Journal d’un écrivain en pyjama est un livre magnifique écrit durant la nuit et dont l’esprit irrigue le jour.
À propos du livre
Après L’Art presque perdu de ne rien faire, ce roman des idées, j’ai voulu réfléchir sur la lecture et l’écriture, deux activités qui enchantent mon esprit. J’ai écrit ce livre dans mon lit, entre trois et sept heures du matin. Au moment où la ville s’active, je me rendors. Voici quelques notes griffonnées en pyjama.
1. Visez le cœur, même si l’on sait que c’est avec sa tête qu’il lit.
2. Écrire est d’abord une fête intime.
3. Plus vous mettez de choses dans votre livre, moins on sentira votre présence.
4. Une journée est parfaite quand on se met subitement à danser avec la chaise sur laquelle on s’était assis pour écrire.
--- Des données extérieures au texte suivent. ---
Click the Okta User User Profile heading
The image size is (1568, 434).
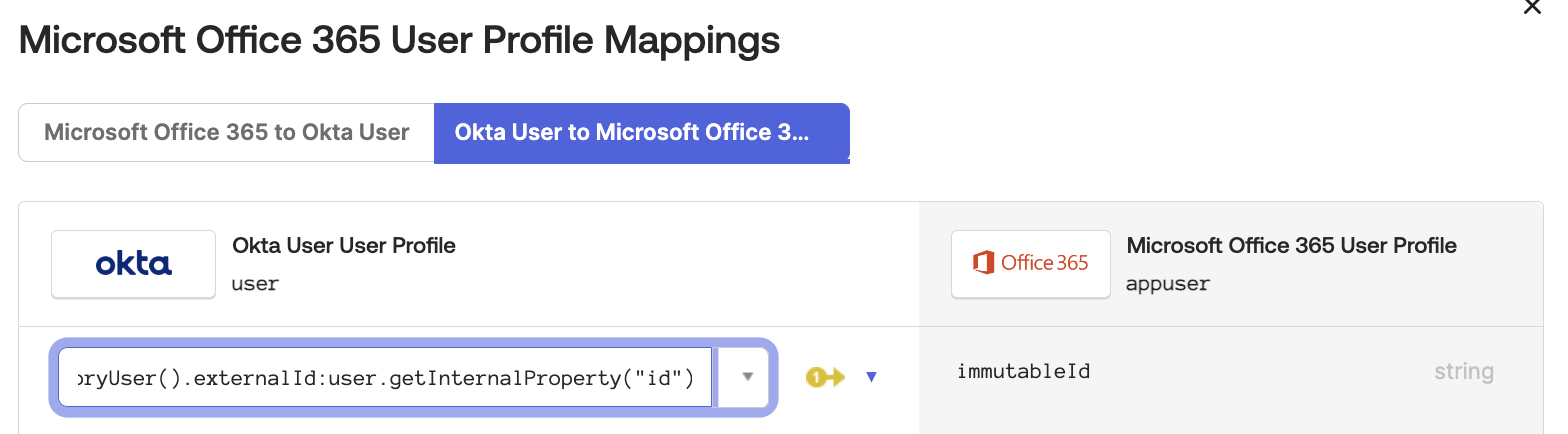[x=344, y=245]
5. Les gens veulent toujours savoir d’où viennent toutes ces idées qu’ils voient dans les livres. Ça ne leur est jamais venu à l’esprit qu’elles viennent d’eux, mais sans cette modestie du lecteur il n’y aura pas de littérature.
6. Ouvrez n’importe quel livre de votre bibliothèque, prenez une seule phrase qui vous plaît, et mettez-la telle quelle dans votre livre. Cette opération s’appelle : faites payer les riches.
7. Tout le problème vient du fait que l’écrivain soit devenu plus connu que le livre.
8. N’espérez pas devenir un écrivain sans vanité, car ceux qui ont tenté le coup sont devenus au mieux des mystiques.
9. Quand vous cherchez depuis un moment à décrire la pluie qui tombe, essayez : il pleut.
10. Les livres ne se font pas par hasard, mais parce qu’il y a des lecteurs qui, du fond de leur chambre, les réclament en silence.